GILLETTE — The mayor of the coal capital of Wyoming offered pointed criticism of the Legislature earlier this month, saying lawmakers need to focus on finding solutions for cities and towns trying to diversify and grow their economies.
“I guess I’m pretty frustrated with our Legislature,” two-term Gillette Mayor Louise Carter-King told WyoFile on June 5. The comments stemmed from her exasperation over lawmakers’ failure to pass a proposed lodging tax she said would have helped Wyoming cities and towns.
“I don’t see what they’ve done — I mean they should be doing what each community is trying to do collectively,” she said. They should ask “what can help us” evolve our economies.
Instead, she’s seen lawmakers focus on political spats of little value to Gillette, she said. “I know with our own [Campbell County] legislators the last time I heard what they’re going to do is they were worried about Democrats changing to Republicans on voting day and just ridiculous stuff,” she said. “How is that going to help us? Who cares? Shut up and let’s get something done.

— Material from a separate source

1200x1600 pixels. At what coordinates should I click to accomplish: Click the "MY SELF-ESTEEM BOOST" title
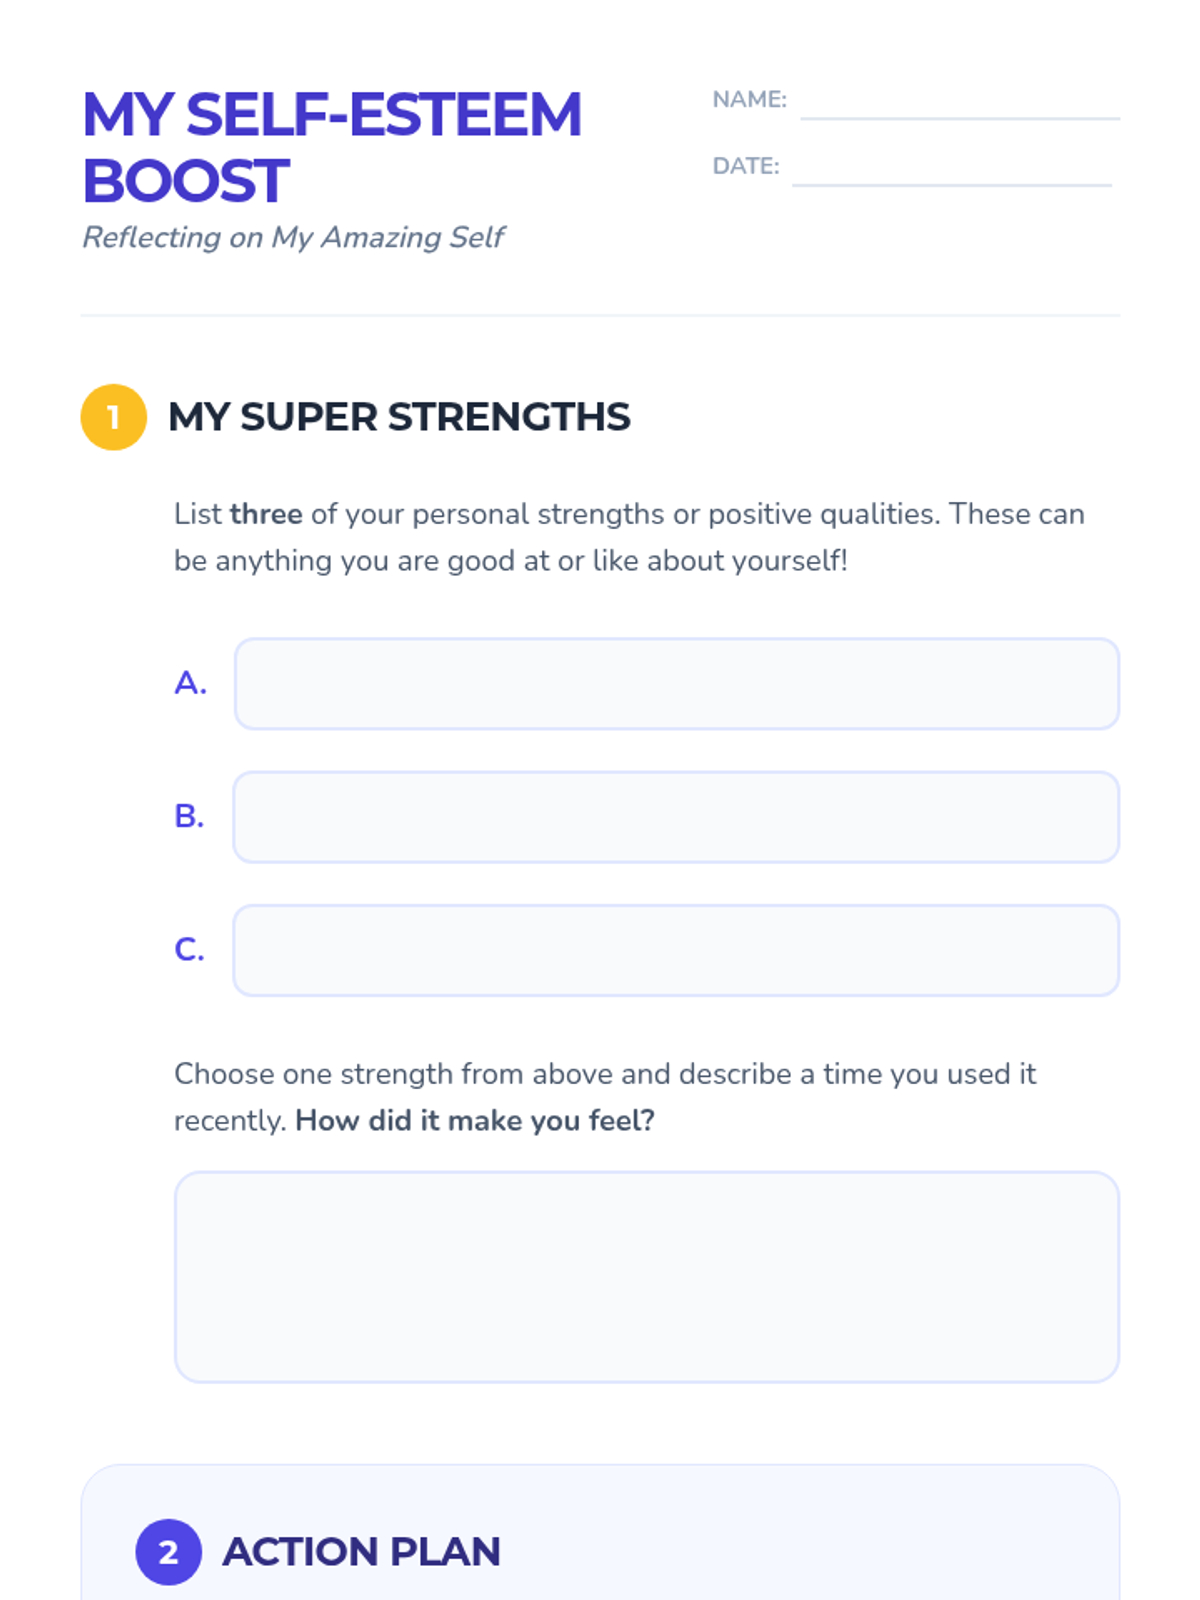pos(331,147)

“Talk about what you can do for us,” she said.
In Gillette, Carter-King said city and county leaders are striving to take advantage of a tax revenue reprieve from increased oil activity to come up with new ideas as the coal industry, the region’s economic mainstay, falters. Community leaders are focused on new ideas for coal outside electricity and on turning Campbell County into a home for energy and carbon capture innovation by investing in career and technical education in their community college, she said.
Campbell County has for years played an outsized role in Wyoming’s revenue picture. It is home to the Powder River Basin coal mines that bring in hundreds of millions of dollars in state severance and ad valorem taxes, as well as federal mineral royalties that come back to Wyoming. Carter-King argues that now the Legislature needs to back local efforts to diversify its local economy and find ways to keep generating revenues out of fossil fuels.
“I would hope the state realizes that how Gillette and Campbell County go they’re going to go,” she said.
Carter-King was particularly frustrated by lawmakers failure to pass the lodging tax, which she said could have helped tourism, the state’s second-biggest industry behind the energy business. The tax was slated to provide money for state-run advertising campaigns to draw visitors to Wyoming.
“That would help the entire state,” she said. “Why aren’t we doing stuff to help ourselves rather than… what are we doing?
“I still don’t understand it and no one has told me a reason why it died or what the push-back was other than ‘oh we don’t want more taxes,’” she said.